El Comercio

Investigan la clonación de varias tarjetas de crédito en cajeros automáticos

  • Las víctimas extrajeron dinero del dispositivo, que podría haber sido manipulado para conseguir datos bancarios y códigos de seguridad

La Policía Nacional investiga las supuestas clonaciones de tarjetas en cajeros automáticos de la ciudad. Al parecer, en los últimos días se habrían detectado varias de estas prácticas fraudulentas. En todos los casos, los afectados aseguraban no haberse desprendido de la tarjeta en ningún momento y coincidían en haber extraído dinero de las mismas oficinas bancarias, en los dispositivos a pie de calle.

La copia de los datos personales se habría realizado mediante la colocación de aparatos externos en dichos cajeros, capaces de pasar inadvertidos en un primer momento para los usuarios y que tienen por objetivo hacer un duplicado de la tarjeta y conseguir el código de seguridad.

Aunque se trata de una práctica delincuencial con escasa prevalencia en Asturias, sí que es cada vez más habitual en otros puntos de España y en el extranjero. En 2014 un grupo criminal consiguió desviar dos millones de dólares con este procedimiento, colocando dispositivos en cajeros automáticos de Rusia, Estados Unidos, Francia, China, India, Israel y Malasia. En España, la Policía Nacional detuvo a principio de este mismo año a cincuenta personas que presuntamente desviaron más de un millón de euros clonando tarjetas en comercios y bares.

Dos detenidos en 2009

El grupo de Delitos Económicos y Tecnológicos de la Comisaría de Gijón llevó a cabo en 2009 una importante operación contra la clonación de tarjetas de crédito en la ciudad. Las investigaciones se saldaron entonces con dos detenidos: una mujer de 29 años y un hombre de 34, ambos de origen nigeriano, quienes, al parecer, se dedicaban a la falsificación de tarjetas y estafa.

Las pesquisas policiales empezaron también una vez que los perjudicados interpusieron la denuncia, en la que constaba que habían hechos compras en su nombre en países como Estados Unidos, Australia, Canadá o Francia. También en Gijón, donde se realizaron compras en establecimientos de informática y de electrodomésticos, utilizando tarjetas cuyos titulares residían en América.

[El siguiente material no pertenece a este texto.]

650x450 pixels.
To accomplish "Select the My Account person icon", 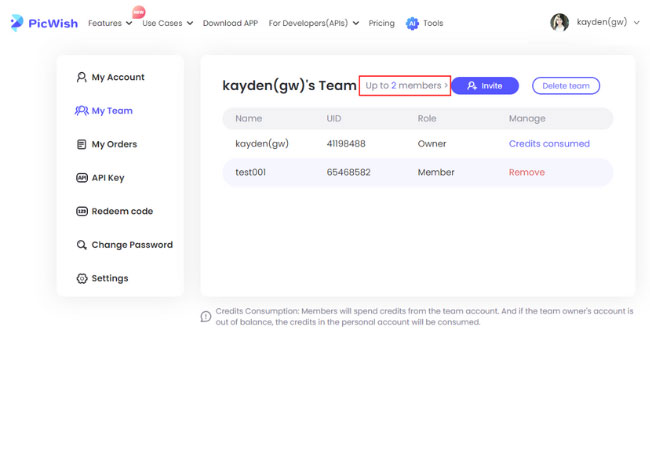I will point(82,77).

La Policía constató que una pareja de origen nigeriano era la encargada de efectuar esas compras. En el registro que se realizó en su domicilio encontraron numerosa documentación bancaria de particulares, tarjetas clonadas, ordenadores, televisores y equipos de música entre otras muchas cosas. Pertenecían a una organización delictiva con ramificaciones en varios países.